Finger Lakes Times: Wineries face ADA website woes
By: Michael J. Fitzgerald
Spring in the Finger Lakes usually prompts lengthy conversations among winery owners about weather, prospects for the growing season and when tourists will start packing tasting rooms.
But this spring many of those same owners added a potentially costly and worrisome coffee-klatch topic: A blizzard of nuisance lawsuits filed because their winery websites are allegedly not compliant with the 1990 Americans with Disabilities Act.
A few of the wineries have reportedly settled the cases for sums of between $10,000 to $15,000 to avoid the costs of lengthy litigation.
On the advice of legal counsel, most of the targeted winery owners are declining to say much publicly.
But examination of the lawyers’ tactics filing these ADA-related lawsuits makes it seem more like ambulance chasing than an attempt to fight for justice for the disabled.
If it was about justice, the wineries each should have received a polite letter alerting owners about the claimed problem and asking them to fix it.
Instead, winery owners have discovered a federal lawsuit filed against them.
Are these winery websites out of compliance with ADA rules about how a website should be set up for disabled access?
Unlikely.
“There are no clear guidelines,” said Adam Morey of the Lawsuit Reform Alliance of New York. “And there is no requirement in the law to let them know something is wrong.”

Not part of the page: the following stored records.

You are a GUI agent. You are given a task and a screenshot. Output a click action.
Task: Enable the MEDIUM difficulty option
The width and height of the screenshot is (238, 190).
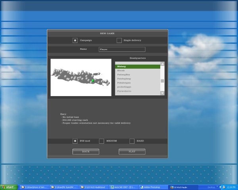pos(102,141)
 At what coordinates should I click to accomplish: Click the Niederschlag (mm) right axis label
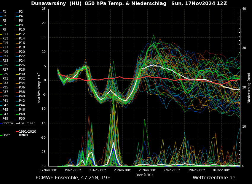[x=249, y=88]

Most people think of the ADA as the federal law that requires curb cuts on streets, elevators in public buildings, wheelchair access, braille signs and a long list of other well-known assists for disabled persons.
But the 1990 law was enacted a year before the World Wide Web even became publicly available and has yet to be adjusted to a world that now relies so heavily on the internet.

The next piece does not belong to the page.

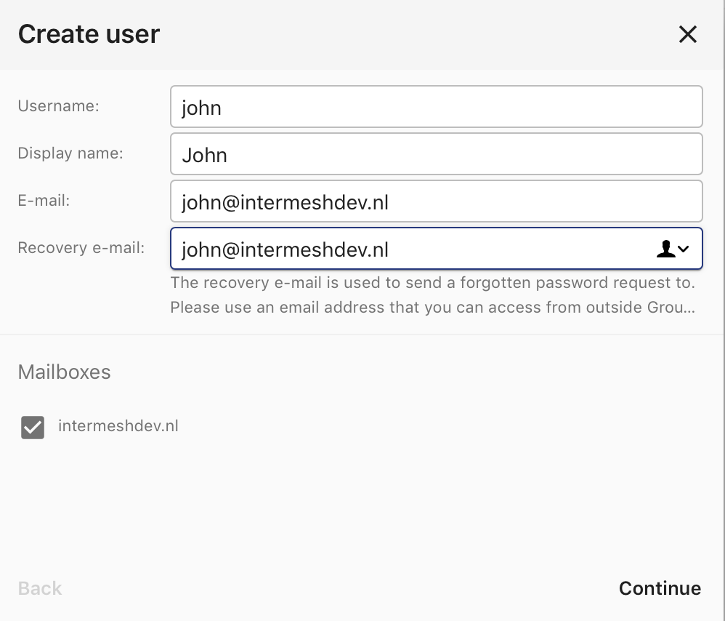This screenshot has height=621, width=725.
Task: Expand the Recovery e-mail dropdown chevron
Action: click(x=684, y=249)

Overall, the ADA works well to the benefit of many people.
But in the last few years court decisions in New York, Florida and California have held that the ADA applies to websites, too, opening the floodgates for enterprising, aggressive law firms.
The problem is that without any clear federal guidelines for how the ADA applies, it has spurred an open season to file legal challenges against nearly any website.
Morey said nearly every industry is facing ADA website-compliance lawsuits.
“Universities, even Apple, have been sued,” he said.
As an added kicker, there is no guarantee any business or entity can’t be sued a second time even after settling one lawsuit, he noted.
The lawsuits are proving lucrative for attorneys who reap the vast majority of the funds from these settlements. It’s also spawned a booming market for website developers who contract to rejigger websites for businesses to make them — supposedly — ADA compliant. But without federal guidelines, these web entrepreneurs may be repairing websites in ways that still leave businesses open to legal challenges.
The solution seems obvious.
The federal government should immediately draft regulations and guidelines for what websites need to do to comply with the Americans with Disabilities Act, giving a reasonable amount of time for businesses to make needed alterations.
Period.
That this hasn’t been done so already is unconscionable given the thousands of ADA website lawsuits and settlements already filed and settled.
And the lawyers currently wearing out printers cranking out lawsuits against vulnerable businesses? They should pull up their legal briefs and do something more useful.
They could sue the federal government, for example, demanding clear, reasonable website guidelines be added to the ADA.
Or even better, the attorneys could aim their legal talents in the direction of the Mexico-U.S. border where they could help the growing thousands of asylum seekers in need of legal representation.